# Text block:
____________

Professor Wilson: Yes. There’s no requirement that there should be, I hasten to add, but the assumption is that there will be a vote of confidence, which normally comes at the end of the first debate, which is on the statement of the Government.
Q9 Tristram Hunt: And that’s a sort of de facto investiture vote for the new Parliament?
Professor Wilson: Yes, in effect.
Q10 Andrew Griffiths: Thank you, Margaret, that’s very interesting. If I could move you to the second part of what you were talking about in relation to the referendum and the change to the electoral system, which is something that is very relevant to us at the moment, as it is something that we are discussing. First of all, when you had the referendum, was there a threshold for turnout of the population?
Professor Wilson: No.
Andrew Griffiths: So you had no threshold at all?
Professor Wilson: No. And that’s why I gave the percentages of those who participated in the vote, but there was no requirement that you had to have 50% of people voting or whatever.
Q11 Andrew Griffiths: To go from a fairly simple, easy to understand first past the post system to a more complex proportional representation system, it clearly takes some explaining to the public. How do you feel the debate went during the period of the campaign? Do you feel that both sides were able to clearly articulate, or did it articulate the complexities, or did it sort of turn into a bit of a political bun fight?
Professor Wilson: Well, I think all of those. It was an extremely, as I recall, vigorous debate. Certainly, as it went on, quite a large sum of money was spent by some sections of the community in conveying their views, mainly those who supported first past the post. New Zealand is a small country, with quite high-profile business-orientation for that, and there’s been a concern that perhaps for this referendum, there should be some controls on the amount of money that is spent. However, I would say the most influential was the Electoral Commission, which was given the job of explaining to the people of New Zealand how it worked, and they came up with a television campaign and print media campaign in cartoon form, which was both amusing and informative. I guess others may be better at judging but, as I said, people had the idea of two votes and what they meant, and that they can separate their votes, and people do. About a quarter do not vote for the same constituency party Member and the party; they split their votes.

____________

(Coordinate data for items)
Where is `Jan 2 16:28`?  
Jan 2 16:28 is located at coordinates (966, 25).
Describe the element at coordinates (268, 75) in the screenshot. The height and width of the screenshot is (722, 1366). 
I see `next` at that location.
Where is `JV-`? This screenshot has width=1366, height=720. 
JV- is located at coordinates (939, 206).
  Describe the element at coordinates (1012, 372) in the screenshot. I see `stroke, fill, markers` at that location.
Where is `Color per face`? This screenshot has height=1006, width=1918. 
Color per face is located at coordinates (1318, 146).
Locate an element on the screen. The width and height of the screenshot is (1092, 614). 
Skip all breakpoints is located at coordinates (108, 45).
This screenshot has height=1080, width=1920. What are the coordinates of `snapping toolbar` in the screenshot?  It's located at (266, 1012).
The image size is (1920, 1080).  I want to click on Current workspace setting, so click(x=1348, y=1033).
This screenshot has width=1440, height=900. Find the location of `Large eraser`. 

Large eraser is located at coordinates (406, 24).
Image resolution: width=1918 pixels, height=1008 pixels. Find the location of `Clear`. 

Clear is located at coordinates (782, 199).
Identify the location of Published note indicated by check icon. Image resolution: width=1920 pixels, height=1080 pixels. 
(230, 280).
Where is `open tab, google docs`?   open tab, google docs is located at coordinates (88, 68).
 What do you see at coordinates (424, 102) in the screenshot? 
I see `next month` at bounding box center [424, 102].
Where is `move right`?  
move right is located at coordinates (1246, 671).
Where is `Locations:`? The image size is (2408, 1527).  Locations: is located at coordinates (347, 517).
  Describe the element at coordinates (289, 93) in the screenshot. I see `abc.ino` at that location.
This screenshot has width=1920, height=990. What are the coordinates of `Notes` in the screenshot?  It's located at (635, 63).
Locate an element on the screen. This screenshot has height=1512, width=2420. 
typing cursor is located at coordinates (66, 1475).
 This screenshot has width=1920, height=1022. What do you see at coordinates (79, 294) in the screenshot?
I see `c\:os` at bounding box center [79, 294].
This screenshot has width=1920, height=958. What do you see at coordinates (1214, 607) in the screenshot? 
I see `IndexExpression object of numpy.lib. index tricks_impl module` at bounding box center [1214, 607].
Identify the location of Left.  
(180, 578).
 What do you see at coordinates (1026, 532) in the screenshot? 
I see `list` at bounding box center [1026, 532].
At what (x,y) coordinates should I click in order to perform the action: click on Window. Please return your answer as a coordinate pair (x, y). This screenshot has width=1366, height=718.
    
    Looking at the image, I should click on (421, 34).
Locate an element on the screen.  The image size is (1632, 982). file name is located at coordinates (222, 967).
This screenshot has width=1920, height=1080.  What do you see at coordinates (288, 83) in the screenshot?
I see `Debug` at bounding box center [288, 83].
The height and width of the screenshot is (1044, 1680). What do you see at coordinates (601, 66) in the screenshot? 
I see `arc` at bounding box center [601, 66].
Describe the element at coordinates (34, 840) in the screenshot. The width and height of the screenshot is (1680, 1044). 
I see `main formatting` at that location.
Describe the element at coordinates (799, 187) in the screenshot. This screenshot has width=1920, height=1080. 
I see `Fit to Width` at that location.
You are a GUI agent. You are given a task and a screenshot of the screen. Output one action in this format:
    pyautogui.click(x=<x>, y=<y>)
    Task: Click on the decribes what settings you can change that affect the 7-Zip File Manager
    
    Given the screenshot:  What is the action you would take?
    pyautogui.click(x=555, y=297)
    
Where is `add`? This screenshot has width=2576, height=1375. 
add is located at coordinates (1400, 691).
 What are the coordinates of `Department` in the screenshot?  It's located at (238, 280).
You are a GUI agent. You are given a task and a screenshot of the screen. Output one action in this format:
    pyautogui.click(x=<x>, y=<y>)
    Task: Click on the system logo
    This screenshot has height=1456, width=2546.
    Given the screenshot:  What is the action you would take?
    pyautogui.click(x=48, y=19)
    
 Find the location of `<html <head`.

____________

# Exercise set:
1. Repeat the hearing transcript word for word, everything from "Andrew Griffiths: So" down to "voting or whatever.".
2. From the entries, reproduce verbatim everything from the line that contains "This screenshot has height=1080, width=1920." down to the line that contains "The image size is (1920, 1080).", and nothing else.
The hearing transcript and the entries come from separate, unrelated sources.

# Solved problems:
1.
Andrew Griffiths: So you had no threshold at all?
Professor Wilson: No. And that’s why I gave the percentages of those who participated in the vote, but there was no requirement that you had to have 50% of people voting or whatever.

2.
This screenshot has height=1080, width=1920. What are the coordinates of `snapping toolbar` in the screenshot?  It's located at (266, 1012).
The image size is (1920, 1080).  I want to click on Current workspace setting, so click(x=1348, y=1033).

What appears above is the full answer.